# Specialized RockHopper Comp Disc 29er 2009 good buying price? 650.00?



## Byako (Aug 3, 2012)

Trying to get into some moderate mtb. 

Do you guys know if this is a 650.00 is a good price or should I talk him down to a certain price? 

Specialized RockHopper Comp Disc 29er 2009

He says he just did a tune up, brake disc pads been replaced, and a thudbuster seatpost to top it off. 

The bike is in excellent condition.


Please help a noob out. Thanks in advance.


----------



## MattC555 (Mar 24, 2011)

BikePedia - 2009 Specialized Rockhopper Comp 29 Complete Bicycle

Was $940 new. I'd be more comfortable in the $450-$500 range, but thats just me. Thudbusters aren't cheap, and some people love them, but they're not for me.

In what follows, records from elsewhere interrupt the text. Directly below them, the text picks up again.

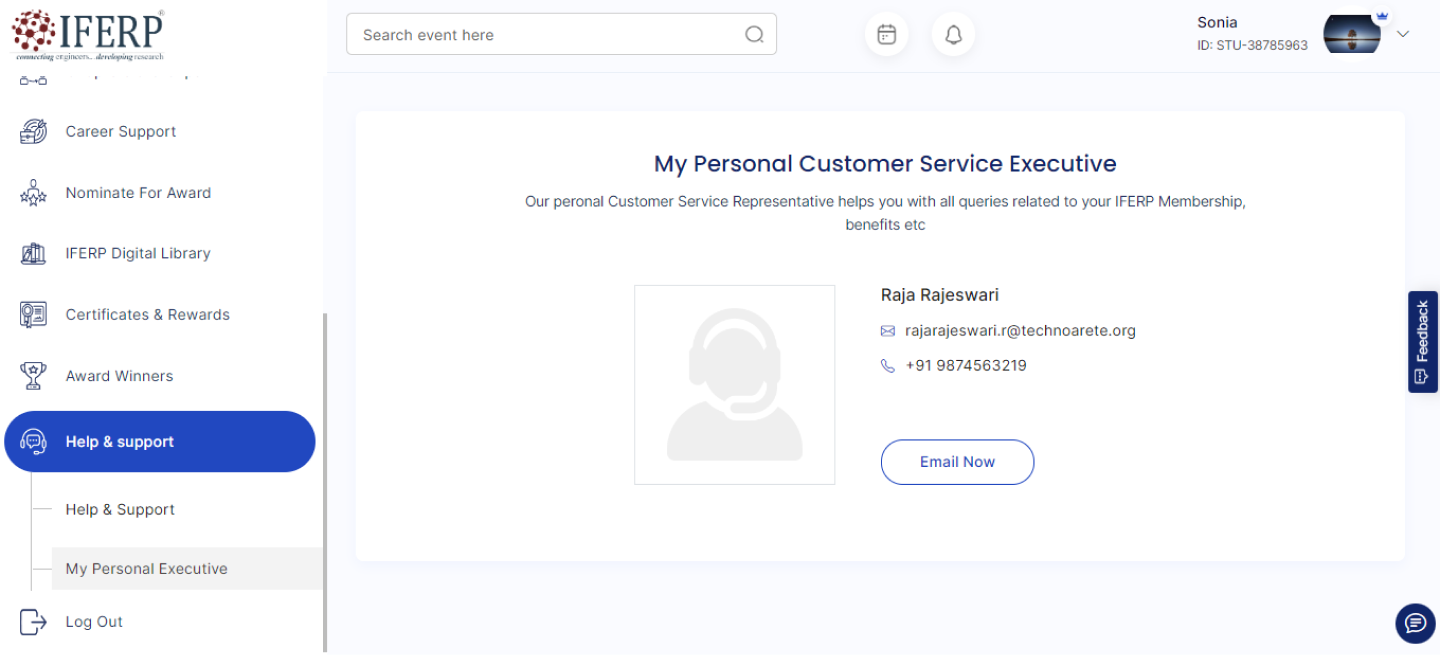Collapse the Help & support menu
This screenshot has height=655, width=1440.
pyautogui.click(x=160, y=442)
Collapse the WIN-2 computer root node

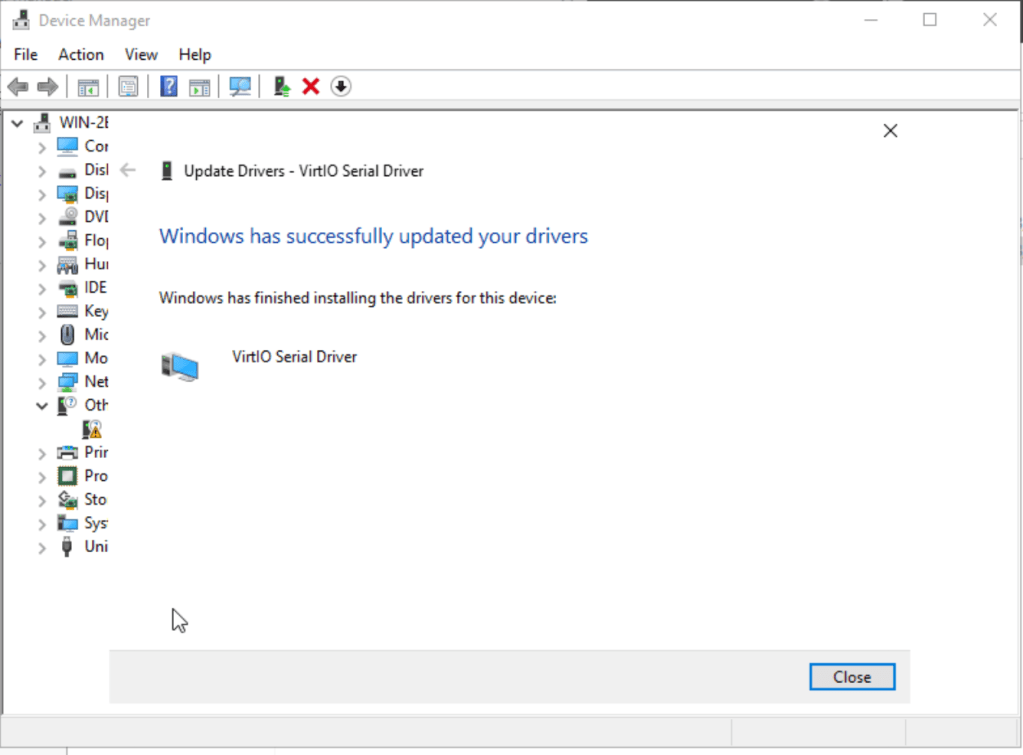tap(17, 123)
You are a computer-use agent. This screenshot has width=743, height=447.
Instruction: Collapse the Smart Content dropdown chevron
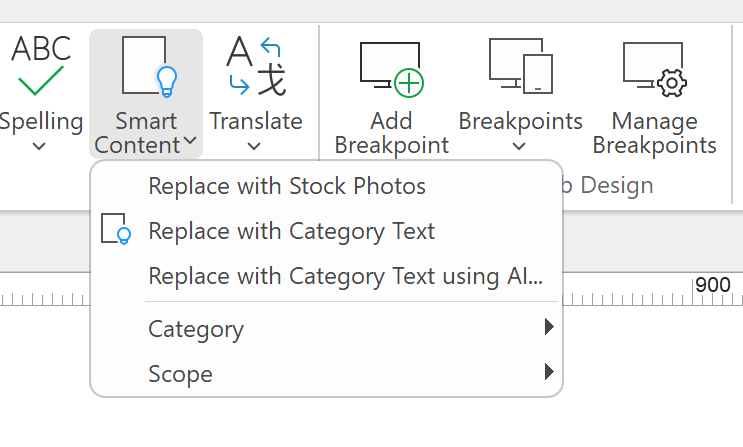click(190, 145)
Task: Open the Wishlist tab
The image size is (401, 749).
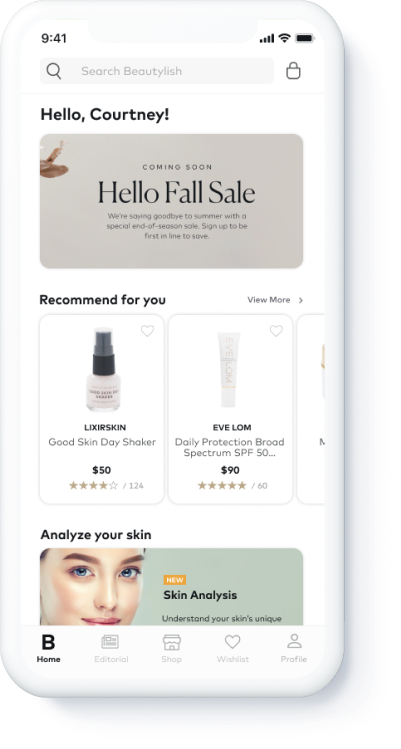Action: point(233,649)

That is a very nice entry level bike. Good luck!


----------



## GPRider08 (Aug 22, 2008)

I'd say you should see about getting him down to at least $600. As Matt said, that Thudbuster is worth a little coin, but only for those who like them.


----------



## Byako (Aug 3, 2012)

thanks guys. I will try to aim for 600... as long as I can get a good deal on it. Trying to get into the sport by getting a good deal on a used bike. Hard shopping for one...and this is a bike that came along that actually fits me... I might pull the trigger.


----------



## Nubster (May 15, 2009)

I'm trying to sell the exact same bike with a new upgraded headset and X.9 rear derailleur and people on CL are beating me up over my asking price of $600. Even when I drop it to $550 I get a bunch of grief. Cheap bastards. It's a good bike and responds decently well to upgrades. IMO it's a deal at $600, a steal at $550 or less.


----------



## Byako (Aug 3, 2012)

maybe i should of brought it off you. lol. 

anyways i pulled the trigger at 560. A couple of scratches but it looks intact. 

he put front and rear Vulpine semi-slick.

are these good tires for trail or what do you guys recommend as a set?

-chad.


----------



## Byako (Aug 3, 2012)

while im at it, anything i should upgrade or get on the bike? the crankset seemed to of been scratched bad don't know how he manage to do that.


----------



## Luclin999 (Jul 9, 2012)

IMO $520 is just about the right price for that bike in used but well maintained condition.


----------